### PROBLEM
One line at a time, check the entries below for the word "computer", and copy each line that has it.

Segment Open

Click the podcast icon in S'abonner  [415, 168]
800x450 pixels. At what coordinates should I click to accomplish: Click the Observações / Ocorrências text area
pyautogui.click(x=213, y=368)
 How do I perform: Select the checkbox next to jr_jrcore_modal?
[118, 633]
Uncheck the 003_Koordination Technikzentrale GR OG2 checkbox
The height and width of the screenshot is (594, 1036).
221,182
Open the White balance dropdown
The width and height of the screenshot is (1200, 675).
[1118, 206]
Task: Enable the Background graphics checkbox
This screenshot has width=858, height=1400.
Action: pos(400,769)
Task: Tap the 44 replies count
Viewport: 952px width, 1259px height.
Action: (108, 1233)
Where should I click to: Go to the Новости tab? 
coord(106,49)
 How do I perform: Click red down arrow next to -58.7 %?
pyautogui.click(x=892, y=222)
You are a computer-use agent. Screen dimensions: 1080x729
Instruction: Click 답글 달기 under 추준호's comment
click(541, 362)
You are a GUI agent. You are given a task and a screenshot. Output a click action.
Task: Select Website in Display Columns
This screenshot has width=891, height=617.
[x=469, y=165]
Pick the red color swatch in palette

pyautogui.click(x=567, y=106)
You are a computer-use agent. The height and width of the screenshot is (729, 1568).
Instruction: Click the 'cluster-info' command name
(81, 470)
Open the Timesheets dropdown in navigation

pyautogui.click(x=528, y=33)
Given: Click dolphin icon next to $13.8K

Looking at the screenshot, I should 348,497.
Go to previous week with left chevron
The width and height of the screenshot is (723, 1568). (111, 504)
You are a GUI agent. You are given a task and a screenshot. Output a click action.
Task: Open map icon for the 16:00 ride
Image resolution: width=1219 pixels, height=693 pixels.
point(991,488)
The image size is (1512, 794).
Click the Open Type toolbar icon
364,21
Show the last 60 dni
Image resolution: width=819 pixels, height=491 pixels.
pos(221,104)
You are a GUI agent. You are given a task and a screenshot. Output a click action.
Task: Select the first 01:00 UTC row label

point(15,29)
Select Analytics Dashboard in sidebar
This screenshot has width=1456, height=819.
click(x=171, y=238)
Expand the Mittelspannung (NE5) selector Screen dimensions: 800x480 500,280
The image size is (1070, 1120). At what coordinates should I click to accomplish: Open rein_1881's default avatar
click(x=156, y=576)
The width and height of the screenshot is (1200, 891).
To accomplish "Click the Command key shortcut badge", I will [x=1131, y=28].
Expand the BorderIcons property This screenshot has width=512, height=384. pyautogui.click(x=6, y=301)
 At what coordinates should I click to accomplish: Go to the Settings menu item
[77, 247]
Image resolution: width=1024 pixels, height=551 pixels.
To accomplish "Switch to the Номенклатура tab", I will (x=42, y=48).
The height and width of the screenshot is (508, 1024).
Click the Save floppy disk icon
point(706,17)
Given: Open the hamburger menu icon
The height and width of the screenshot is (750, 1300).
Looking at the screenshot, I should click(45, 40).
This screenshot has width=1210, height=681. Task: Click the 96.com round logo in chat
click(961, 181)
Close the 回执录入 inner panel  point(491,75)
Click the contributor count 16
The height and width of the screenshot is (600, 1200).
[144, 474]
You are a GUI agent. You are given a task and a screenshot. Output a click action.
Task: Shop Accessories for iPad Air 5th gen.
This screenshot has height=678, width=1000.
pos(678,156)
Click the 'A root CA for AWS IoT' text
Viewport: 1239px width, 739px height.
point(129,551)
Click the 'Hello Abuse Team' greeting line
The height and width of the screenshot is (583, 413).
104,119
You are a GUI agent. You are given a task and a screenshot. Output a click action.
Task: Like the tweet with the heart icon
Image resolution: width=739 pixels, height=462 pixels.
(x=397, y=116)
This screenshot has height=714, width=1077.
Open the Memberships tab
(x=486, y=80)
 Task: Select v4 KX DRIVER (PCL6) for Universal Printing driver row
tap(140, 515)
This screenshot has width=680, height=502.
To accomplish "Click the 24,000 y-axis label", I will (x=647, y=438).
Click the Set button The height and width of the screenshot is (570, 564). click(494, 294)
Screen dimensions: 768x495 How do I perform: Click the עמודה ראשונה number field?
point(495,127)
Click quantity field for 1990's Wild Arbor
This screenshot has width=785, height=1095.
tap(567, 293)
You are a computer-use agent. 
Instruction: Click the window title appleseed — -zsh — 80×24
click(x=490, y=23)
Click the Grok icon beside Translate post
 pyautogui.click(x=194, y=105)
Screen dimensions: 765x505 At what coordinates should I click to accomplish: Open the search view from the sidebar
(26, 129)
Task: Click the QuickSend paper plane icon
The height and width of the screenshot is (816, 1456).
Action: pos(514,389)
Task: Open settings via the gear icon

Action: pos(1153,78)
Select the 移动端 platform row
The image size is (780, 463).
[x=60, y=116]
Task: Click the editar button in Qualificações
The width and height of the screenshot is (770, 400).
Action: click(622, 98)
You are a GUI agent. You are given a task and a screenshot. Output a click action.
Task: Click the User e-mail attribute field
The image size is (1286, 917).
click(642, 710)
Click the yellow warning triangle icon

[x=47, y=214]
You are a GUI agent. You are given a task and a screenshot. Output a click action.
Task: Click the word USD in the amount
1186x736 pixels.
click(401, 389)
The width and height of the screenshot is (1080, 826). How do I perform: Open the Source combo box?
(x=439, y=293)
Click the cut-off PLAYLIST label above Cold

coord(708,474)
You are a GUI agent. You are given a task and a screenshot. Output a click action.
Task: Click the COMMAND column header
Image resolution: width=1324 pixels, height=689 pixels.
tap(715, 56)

Segment Closed

### FINISHED TASK
You are a computer-use agent. Screen dimensions: 1080x729
You are a computer-use agent. The height and width of the screenshot is (729, 1568).
You are a computer-use agent. 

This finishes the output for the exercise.